À quoi sert vraiment l’image ?
L’univers de la mode est au cœur de chaque création. Chinées directement sur Instagram « qui regorge d’un flux continu de contenus potentiels », les images proviennent toutes des galeries numériques de magazines, marques, maisons de couture, stylistes ou encore mannequins. Des œuvres reflétant l’imagination sans borne de leurs créateurs. C’est justement cette inventivité qui inspire Couturfu. La représentation des corps, des matériaux, souvent insolites. Les codes de beauté sublimés ou bousculés. « La photographie de mode est fascinante à tous les niveaux : à produire, à consommer, ou à étudier. Elle a toujours navigué aux frontières de l’art et du commerce. Cette ambivalence mène parfois à des concepts et des créations alambiquées, voire peu crédibles. C’est ce point de rupture qui m’intéresse : à quoi sert vraiment l’image ? Au photographe, au modèle ou au vêtement ? », ajoute-t-elle.

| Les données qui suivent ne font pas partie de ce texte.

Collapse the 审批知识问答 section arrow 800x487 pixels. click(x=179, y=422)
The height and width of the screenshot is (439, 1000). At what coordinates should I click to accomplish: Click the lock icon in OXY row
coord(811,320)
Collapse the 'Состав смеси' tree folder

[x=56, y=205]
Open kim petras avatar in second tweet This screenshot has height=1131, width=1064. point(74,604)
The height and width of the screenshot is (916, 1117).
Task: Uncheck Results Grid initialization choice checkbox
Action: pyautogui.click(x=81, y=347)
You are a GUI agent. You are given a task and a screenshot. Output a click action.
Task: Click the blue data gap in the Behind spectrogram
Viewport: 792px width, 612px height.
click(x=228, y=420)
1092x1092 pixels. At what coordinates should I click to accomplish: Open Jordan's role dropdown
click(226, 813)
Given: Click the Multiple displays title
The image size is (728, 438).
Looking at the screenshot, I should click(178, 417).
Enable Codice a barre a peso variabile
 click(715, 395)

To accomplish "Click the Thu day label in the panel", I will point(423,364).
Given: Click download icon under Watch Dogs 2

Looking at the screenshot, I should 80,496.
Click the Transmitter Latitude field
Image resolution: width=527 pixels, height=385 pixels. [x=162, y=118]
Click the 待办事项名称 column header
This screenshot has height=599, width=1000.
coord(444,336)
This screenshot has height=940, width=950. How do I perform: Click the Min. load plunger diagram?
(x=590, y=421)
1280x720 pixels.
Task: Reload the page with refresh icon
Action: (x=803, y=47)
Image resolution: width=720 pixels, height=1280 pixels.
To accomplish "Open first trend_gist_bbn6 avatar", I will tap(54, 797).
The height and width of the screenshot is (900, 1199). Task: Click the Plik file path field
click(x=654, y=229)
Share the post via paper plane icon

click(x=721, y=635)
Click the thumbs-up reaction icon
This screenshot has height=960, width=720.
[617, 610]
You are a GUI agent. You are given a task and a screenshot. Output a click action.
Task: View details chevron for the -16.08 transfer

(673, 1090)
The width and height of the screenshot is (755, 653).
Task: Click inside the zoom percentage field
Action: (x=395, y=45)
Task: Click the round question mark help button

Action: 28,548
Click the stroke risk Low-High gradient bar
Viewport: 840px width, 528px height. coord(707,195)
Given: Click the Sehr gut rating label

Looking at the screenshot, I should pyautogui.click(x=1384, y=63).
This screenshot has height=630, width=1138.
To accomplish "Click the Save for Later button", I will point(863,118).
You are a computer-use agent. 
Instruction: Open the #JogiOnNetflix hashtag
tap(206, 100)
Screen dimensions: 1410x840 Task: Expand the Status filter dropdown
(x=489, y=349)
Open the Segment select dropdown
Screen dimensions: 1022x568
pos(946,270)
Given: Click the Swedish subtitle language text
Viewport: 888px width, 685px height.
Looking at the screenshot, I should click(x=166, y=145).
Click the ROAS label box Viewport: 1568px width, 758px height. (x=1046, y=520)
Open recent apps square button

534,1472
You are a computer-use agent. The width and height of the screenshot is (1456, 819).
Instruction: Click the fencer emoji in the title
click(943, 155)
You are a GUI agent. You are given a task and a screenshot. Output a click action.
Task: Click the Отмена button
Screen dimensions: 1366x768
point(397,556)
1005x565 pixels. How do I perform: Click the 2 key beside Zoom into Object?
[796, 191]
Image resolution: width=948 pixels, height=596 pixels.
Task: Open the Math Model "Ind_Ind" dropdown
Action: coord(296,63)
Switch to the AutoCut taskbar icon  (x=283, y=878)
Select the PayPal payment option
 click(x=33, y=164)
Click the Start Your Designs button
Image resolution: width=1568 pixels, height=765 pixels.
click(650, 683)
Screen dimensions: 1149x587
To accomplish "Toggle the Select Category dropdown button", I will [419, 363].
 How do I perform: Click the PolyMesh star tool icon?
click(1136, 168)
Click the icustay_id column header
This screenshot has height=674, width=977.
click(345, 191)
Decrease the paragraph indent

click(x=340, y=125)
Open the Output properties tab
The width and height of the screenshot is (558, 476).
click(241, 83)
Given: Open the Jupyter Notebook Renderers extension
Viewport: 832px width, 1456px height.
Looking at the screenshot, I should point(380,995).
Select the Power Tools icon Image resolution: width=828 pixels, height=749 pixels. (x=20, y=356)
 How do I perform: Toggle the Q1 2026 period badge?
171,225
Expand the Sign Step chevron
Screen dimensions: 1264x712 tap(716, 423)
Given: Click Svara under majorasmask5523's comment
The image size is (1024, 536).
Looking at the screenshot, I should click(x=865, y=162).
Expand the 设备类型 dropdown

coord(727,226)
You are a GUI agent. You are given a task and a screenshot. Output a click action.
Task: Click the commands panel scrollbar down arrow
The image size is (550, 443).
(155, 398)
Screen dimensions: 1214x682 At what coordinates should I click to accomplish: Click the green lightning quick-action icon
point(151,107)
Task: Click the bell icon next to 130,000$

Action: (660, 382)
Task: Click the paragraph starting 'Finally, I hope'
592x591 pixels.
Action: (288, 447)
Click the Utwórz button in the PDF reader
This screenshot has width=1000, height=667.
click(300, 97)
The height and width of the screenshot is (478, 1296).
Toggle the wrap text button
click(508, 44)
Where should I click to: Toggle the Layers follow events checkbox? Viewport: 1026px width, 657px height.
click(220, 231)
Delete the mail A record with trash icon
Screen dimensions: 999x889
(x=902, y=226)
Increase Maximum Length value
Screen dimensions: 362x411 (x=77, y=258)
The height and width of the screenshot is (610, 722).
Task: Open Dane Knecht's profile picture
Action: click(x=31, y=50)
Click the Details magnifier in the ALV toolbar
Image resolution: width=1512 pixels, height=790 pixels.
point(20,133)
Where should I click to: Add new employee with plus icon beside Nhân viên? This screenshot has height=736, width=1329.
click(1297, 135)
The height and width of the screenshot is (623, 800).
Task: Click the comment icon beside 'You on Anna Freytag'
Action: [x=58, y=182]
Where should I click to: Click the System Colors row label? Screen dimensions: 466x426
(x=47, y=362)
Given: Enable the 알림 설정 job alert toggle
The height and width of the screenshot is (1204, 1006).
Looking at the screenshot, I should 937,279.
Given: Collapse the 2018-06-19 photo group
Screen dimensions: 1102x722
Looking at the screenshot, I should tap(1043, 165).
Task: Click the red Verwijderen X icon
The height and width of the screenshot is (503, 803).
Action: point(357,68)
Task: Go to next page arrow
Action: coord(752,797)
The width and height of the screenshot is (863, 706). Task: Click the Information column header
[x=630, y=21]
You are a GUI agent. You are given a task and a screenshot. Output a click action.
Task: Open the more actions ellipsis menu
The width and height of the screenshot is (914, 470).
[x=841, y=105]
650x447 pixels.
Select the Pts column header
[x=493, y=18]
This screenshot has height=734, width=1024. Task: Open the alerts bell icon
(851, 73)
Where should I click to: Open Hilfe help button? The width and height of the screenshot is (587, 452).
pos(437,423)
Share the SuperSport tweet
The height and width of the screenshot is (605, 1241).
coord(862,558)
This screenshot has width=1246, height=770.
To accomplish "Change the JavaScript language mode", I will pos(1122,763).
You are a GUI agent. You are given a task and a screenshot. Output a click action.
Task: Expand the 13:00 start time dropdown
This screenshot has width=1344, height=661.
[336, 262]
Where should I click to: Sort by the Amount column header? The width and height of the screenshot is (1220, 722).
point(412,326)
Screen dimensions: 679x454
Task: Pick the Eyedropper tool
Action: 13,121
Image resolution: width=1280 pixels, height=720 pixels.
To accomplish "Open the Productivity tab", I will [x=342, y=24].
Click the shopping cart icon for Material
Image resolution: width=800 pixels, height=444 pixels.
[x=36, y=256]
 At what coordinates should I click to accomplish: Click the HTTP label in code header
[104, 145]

Pour l’Instagrameuse, l’humour est un moyen unique de tisser des liens entre le luxe et l’ordinaire, de relier l’esthétique au populaire. Couplé à la splendeur des visuels, il permet d’attirer le regard, et même de guider les abonnés vers des sujets plus sérieux « comme les relations hommes-femmes, la hiérarchie, la santé mentale. J’aime croire que mes memes sont des sortes de miroirs que l’on choisit de diriger vers les autres ou sur soi », précise-t-elle. Une manière, également, de faire découvrir à son public des artistes émergents, puisque Couturfu crédite toujours les différentes personnes ayant participé à la création des images postées. Et si aujourd’hui la créatrice se considère comme « une pirate de l’image et hackeuse de la photo », elle entend mettre son don au profit des auteurs. « Je voudrais renvoyer l’ascenseur aux créatifs que je “pille”. Proposer de la visibilité à de jeunes talents, à travers une carte blanche, un takeover, ou une collaboration, par exemple », confie-t-elle. Hilarant, décomplexé, Couturfu propose une véritable relecture de la photographie de mode. Un concept ancré dans notre époque, donnant à voir – toujours avec élégance – les inepties de notre quotidien.